Typically, the poems consist of brief narratives where the reader’s attention is first attracted by the understated evocation of some landscape: ‘Think back: remember the lighthouse / poised on the windswept head’; or an interior as here in ‘The Gallery’:
A wedge-shaped room with windows to the street
and branches agitating the cold pane.
That’s where I met you, where I let you go…
The reader is then drawn in by details which build up in a way that is cinematic: ‘Each object / bore your imprint and your name…introspective photographs / that lined the whitewashed walls; / dead leaves in the doorway…candles, pillows, sheets askew…’ until in this poem we reach the marvellous closing lines: ‘Last night I entered cautiously…Someone had thrown a stone and smashed the glass, / let in the winter and the world.’ In another poem ‘The Mirrored Room’ two lovers are haunted by the ghosts of WW2 fighter pilots who ‘etched their names / and the names of their new lovers / with penknives in the bright / reflective glass.’ Many of these pilots of course had simply passed through the room before dying ‘above the Channel / France or Germany…’ The two worlds evoked are then brought together in a breathtaking final stanza that is deeply felt and eloquent:
I don’t know what it meant to you
but what it meant for me
was sudden recognition:
of how love looks
when circumstance
has stripped it cold and bare
and how those random pairings
made tenable by war
were overlaid across your searching eyes,
rewritten in your raised, enquiring face.

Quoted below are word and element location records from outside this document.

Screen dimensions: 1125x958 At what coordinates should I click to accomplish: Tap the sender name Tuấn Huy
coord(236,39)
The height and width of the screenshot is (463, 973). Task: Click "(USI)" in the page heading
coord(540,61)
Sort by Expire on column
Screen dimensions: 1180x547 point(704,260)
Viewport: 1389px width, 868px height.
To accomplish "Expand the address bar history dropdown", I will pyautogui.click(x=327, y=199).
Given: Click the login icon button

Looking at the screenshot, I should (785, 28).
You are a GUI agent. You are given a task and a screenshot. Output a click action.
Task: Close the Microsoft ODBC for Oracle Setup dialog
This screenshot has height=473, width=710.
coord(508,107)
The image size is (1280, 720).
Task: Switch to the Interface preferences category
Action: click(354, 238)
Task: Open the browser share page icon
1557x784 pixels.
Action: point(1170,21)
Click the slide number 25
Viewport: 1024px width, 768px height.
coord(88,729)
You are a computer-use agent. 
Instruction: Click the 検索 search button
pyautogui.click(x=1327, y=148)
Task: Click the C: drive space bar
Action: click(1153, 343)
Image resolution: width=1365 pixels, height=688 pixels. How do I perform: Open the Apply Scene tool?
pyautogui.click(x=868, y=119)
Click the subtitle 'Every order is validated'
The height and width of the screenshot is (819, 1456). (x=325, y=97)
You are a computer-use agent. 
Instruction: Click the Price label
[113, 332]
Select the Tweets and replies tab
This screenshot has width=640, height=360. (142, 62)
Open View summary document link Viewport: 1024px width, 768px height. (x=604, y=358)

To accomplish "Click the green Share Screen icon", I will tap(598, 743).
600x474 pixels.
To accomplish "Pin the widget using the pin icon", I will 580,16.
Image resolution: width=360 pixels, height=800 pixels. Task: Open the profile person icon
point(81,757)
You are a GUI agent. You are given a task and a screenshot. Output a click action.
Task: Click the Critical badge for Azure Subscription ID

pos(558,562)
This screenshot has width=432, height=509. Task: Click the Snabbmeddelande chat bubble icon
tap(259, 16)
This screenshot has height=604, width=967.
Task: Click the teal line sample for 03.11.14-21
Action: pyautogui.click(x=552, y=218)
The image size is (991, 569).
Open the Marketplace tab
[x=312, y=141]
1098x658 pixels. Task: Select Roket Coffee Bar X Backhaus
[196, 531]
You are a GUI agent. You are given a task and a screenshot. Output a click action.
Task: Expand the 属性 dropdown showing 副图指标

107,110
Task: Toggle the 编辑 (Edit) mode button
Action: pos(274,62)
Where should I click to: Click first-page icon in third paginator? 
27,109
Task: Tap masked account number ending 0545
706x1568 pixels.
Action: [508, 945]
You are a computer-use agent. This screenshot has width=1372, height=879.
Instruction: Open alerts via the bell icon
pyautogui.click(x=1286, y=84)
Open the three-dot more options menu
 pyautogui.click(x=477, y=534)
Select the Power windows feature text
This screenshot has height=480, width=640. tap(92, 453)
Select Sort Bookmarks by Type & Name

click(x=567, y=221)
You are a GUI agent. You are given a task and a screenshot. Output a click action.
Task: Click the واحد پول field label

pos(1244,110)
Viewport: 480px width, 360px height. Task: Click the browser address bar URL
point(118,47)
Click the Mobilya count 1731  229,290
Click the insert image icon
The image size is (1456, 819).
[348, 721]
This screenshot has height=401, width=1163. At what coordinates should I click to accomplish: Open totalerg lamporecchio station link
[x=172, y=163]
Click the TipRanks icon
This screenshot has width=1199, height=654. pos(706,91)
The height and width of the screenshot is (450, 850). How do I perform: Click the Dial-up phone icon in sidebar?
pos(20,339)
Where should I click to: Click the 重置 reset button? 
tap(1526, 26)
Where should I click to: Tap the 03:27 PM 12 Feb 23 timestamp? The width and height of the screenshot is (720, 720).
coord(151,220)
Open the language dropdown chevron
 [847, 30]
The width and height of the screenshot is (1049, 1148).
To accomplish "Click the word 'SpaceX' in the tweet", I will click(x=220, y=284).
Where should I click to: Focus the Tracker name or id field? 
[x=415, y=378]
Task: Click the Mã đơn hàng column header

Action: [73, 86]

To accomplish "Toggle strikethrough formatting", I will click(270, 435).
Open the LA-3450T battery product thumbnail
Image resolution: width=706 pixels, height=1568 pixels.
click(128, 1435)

Not long ago the Irish poet, Michael Longley, took to task poets who have little respect for basic technique and no ear for cadence, whilst recently in Poetry Review Don Paterson lamented the too-pervasive influence of the ‘show me, don’t tell me’ orthodoxy. Both men would, I suspect, find much to admire in the work of Ian Parks who, whilst he understands the importance of imagery in a poem, knows also that plain speech and statement have their part to play when they are heightened by cadence and that innate feeling for the musicality of language that is part and parcel of it. In a brief review it is difficult to do justice to work of such substance and quality. However, mention must be made of ‘A Last Love Poem’, the superb lyric which brings the collection to a close:
I was thinking how the daylight disappears,
how one thing blends into another thing
as over river, rooftops, silent park
time slips away without our noticing:
the wave collapses and a cold wind veers
through all the public places where we loved.
That’s what it feels like these years on:
you were quite unexpected, and it seems
I’ve used up all the images I know –
midnight stations, coastal roads,
red wine, high windows, lace and sudden snow.
Don’t be surprised if language fails me now.
I turn to the sunlight. Let it go.
This is a poetry which is universal, profound, and as natural as breathing. Love Poems is one of the best collections of poetry I have read in a long time. It is to be hoped that it will gain for Parks the wider audience that his work deserves.